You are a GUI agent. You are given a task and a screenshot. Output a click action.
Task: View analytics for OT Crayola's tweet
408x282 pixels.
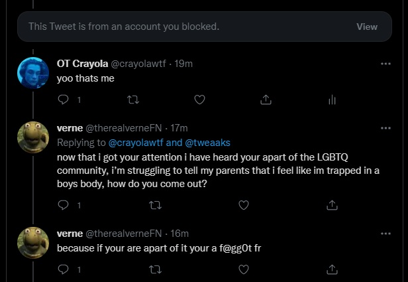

++++++

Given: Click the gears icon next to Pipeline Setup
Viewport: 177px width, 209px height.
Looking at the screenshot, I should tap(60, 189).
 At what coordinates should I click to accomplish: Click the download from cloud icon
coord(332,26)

++++++

Task statement
Reproduce exactly, and only, the part of the listing above that begins at the line with "You are a GUI" and goes on through the line with "408x282 pixels.".

Solution to this task
You are a GUI agent. You are given a task and a screenshot. Output a click action.
Task: View analytics for OT Crayola's tweet
408x282 pixels.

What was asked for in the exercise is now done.